Yes! You can click the Hand icon behind Freddy to push him progressively higher, but no matter what, it won't let Freddy jump off the swing and onto the see-saw. He claims he's not "skilled" enough to do so without breaking his legs or whatever . . . but he can jump onto the friggin' roof of the schoolhouse and jump from there.






Cool.

Having saved the day, I go to the brothel, because why not? It is there I make an incredibly unsurprising discovery:

The Sheriff and the Banker are bad guys!

No, seriously! I'll bet you didn't see that coming! But here they are, sitting on the porch of the brothel, smoking cigars and taking about their evil plans to try and get rid of Freddy at the behest of somebody called "The Boss"!


They are very evasive when Freddy tries to talk to them, but our hero knows what's up. He knows he's a marked man . . . and has a crisis of conscience: Does he stay in Coarsegold and try to make things right, refusing to run like a coward . . . or does he turn tail and skedaddle, saving his hide while wounding his pride?

I guess we'll find out next post, because this has gone on long enough, but first, Freddy does actually go in to the brothel.


It's a pretty happening place. I snoop around, reading the many humorous messages, and yes that's a sheep dressed all sexy in there (don't ask).
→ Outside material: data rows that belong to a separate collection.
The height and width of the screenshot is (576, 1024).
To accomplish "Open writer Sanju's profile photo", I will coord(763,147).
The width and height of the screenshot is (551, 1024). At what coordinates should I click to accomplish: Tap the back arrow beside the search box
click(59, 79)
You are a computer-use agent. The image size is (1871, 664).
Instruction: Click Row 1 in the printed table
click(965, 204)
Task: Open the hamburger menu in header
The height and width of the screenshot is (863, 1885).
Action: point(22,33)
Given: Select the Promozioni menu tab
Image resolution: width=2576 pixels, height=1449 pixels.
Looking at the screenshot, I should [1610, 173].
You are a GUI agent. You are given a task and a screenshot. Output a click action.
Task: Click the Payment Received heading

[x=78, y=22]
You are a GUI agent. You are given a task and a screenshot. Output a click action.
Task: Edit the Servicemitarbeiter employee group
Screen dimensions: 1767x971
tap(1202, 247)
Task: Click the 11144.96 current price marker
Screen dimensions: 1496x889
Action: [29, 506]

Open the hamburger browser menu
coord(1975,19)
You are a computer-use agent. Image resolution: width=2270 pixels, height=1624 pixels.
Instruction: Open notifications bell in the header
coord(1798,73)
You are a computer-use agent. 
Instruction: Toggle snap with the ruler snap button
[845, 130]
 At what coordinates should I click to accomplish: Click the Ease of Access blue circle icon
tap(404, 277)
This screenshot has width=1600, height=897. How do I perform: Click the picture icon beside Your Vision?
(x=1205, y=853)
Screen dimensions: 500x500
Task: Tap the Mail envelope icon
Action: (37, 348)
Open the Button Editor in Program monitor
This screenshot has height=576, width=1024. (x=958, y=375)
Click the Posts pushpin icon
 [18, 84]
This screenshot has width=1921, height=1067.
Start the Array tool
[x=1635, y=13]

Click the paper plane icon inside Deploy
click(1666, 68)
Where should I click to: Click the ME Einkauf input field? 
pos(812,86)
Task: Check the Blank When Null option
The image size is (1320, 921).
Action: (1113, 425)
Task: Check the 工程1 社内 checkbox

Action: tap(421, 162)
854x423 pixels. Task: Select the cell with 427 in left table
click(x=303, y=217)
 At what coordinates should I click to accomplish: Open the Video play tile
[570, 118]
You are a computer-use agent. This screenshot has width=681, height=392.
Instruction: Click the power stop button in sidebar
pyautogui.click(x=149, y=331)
I pick up some dirty French postcards from the table, and yes they lead to some more jokes about wanking, but when I try to talk to anybody, Sadie comes out, and well . . .


 Remember how she owed Freddy money? Well . . .


You know the business Sadie is in, right?


That escalated quickly.

So yes, THEY DO IT, but Sadie tells Freddie he should go because she doesn't want to see his "cute little behind" or something get hurt.

I find this willingness of Freddy's to hop in the sack so readily when his heart belongs to Penelope not a very heroic thing to do, something Freddy sort of mentions in this sequence . . .




. . . but I don't design adventure game, so what do I know?

I'll leave off here because this has already taken up 36 pages in Microsoft Word. We'll pick it up again with the start of Chapter 3. I promise you, I'll get to the horse poop.

Session Time: 1 hours, 10 minutes
Total Time: 4 hours, 5 minutes
Inventory: Boots, melted candle, church key/bottle opener, good guy outfit, desk key, safety deposit box key, pharmacy key, empty beer bottles, shovel
Score: I forgot to take a screenshot of 999
Fart Jokes: 3
Indians: 2
Strange Things Eaten: Far too many to count.